-Наводнение во время пожара в «доме активного секса», — вздохнул Игорь, — почти как в поговорке, — Ник, может, тебе хватит водку пить?
-Не хватит, — просипел негр, заглатывая очередной стакан, — Я водку всегда допиваю. Иначе она ви–ди–хнет–ся!
В «свою» комнату Игорь вернулся пропахшим дымом и водкой. Счастик уже спал в своей половине, накрывшись с головой одеялом от электрического света настольной лампы, пробивавшейся с «половины» Мазурина. Леня сидел за столом и читал книгу.
-Сессия у тебя закончилась, а ты все учишься, — присел рядом с ним на кровать Уфимцев, — Пошел бы развеялся…
-Как ты? — уточнил Мазурин, — ты же знаешь, что я водку как–то не очень… У меня от нее вся физия пятнами красными покрывается… Да, кстати, как прошли поминки?
-Наводнение во время пожара в публичном доме. В прямом и фигуральном смысле.
-То–то от тебя дымом пахнет. Я слышал, пожар в соседнем крыле случился. Естественно, без твоего участия не обошлось… Любишь ты всякие приключения! — спокойно заключил Мазурин.
-Ну, не на тебя же, ботаника, равняться!
-Сейчас будешь прибедняться. Ты же на курсе не хуже меня учился. Скажи: какого рожна ты на заочное отделение перевелся? Только не вешай мне лапшу на уши об исторических процессах, о стране, которая встала на дыбы в то время когда мы, как школьники, сидим за партами…

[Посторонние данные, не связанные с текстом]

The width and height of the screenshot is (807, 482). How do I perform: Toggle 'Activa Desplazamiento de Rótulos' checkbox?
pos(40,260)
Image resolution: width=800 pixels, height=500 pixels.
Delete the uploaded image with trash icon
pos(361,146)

-Не буду. Потому что ты сам знаешь, что это — правда. Жизнь проходит мимо, Ленька. Настоящая жизнь, не по учебникам. Знаешь, когда я принял решение перевестись, то впервые в мае почувствовал себя человеком. Весна, на Воробьевых горах цветут яблони, я молод, полон сил — весь мир передо мной и не нужно заморачиваться предстоящей сессией… Мы же всю сознательную жизнь заморачивались: сначала, в школе, контрольные, экзамены… Только в армии слегка отпустило — сопки, тайга дикая. Только не мне тебя объяснять, что в армии сильно не расслабишься даже под дембель. Один раз попытался — ночь на киче у «красначей» провел, а им, беспредельшикам, похеру — «дембель» ты или «дух»… А потом опять — коллоквиумы, зачеты, сессии… А за окном была весна… Скучно мне стало, а душа пела… Я захотел жить, дышать полной грудью и …
-…сбежал с урока.
-Можно и так сказать.
-Доволен?
-По–разному, да и приходится иногда дышать не только розами. Чаще — вот так как сейчас. Сгоревшей помойкой.
-Ну понятно, репортер криминальной хроники… А что дальше?

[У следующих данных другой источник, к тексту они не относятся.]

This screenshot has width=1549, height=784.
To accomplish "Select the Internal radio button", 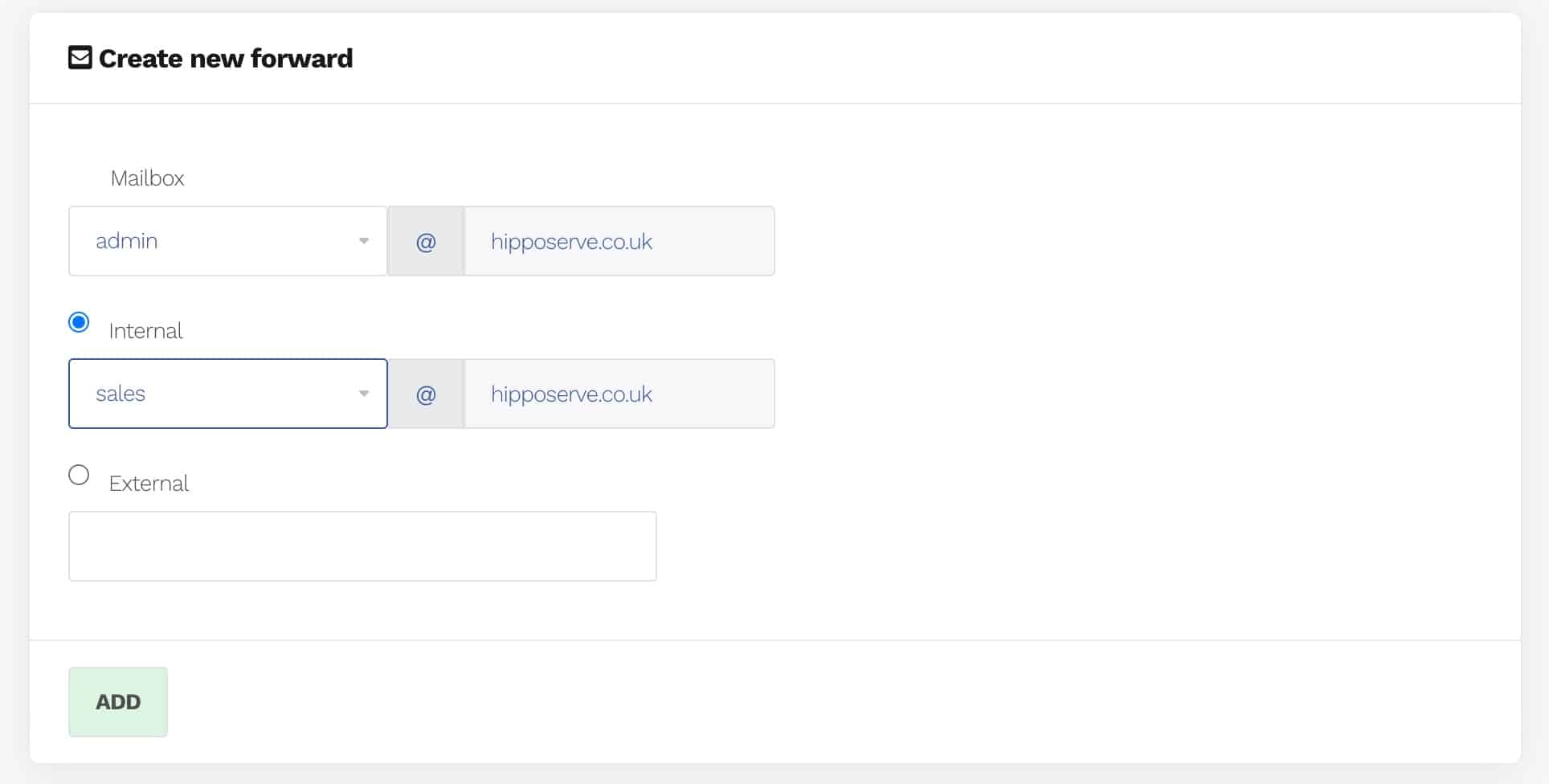I will [x=79, y=322].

-Дальше — Кавказ. Рейды с ментами по воровским притонам меня уже не прикалывают.
-Решил повоевать… Адреналина мало? Ты всегда был таким, с шилом в жопе. И когда в каникулы кости погибших солдат искал с поисковиками в болотах, и когда во время путча потащил Счастика к Белому дому… Он мне рассказывал…
-Как говорил робот Вертер: «Мне будет что вспомнить на свалке!»
-Главное, чтобы не оказаться на ней раньше отпущенного срока.
-Кесарю–кесарево, а ботану–ботаново… До сих пор не могу понять, как ты мог отказаться от той поездки в Ригу ради какого–то коллоквиума по Кальдерону!
-Жизнь есть сон — учил нас Кальдерон, — усмехнулся Мазурин, — У нас с тобой, товарищ романтик, разные подходы к жизни.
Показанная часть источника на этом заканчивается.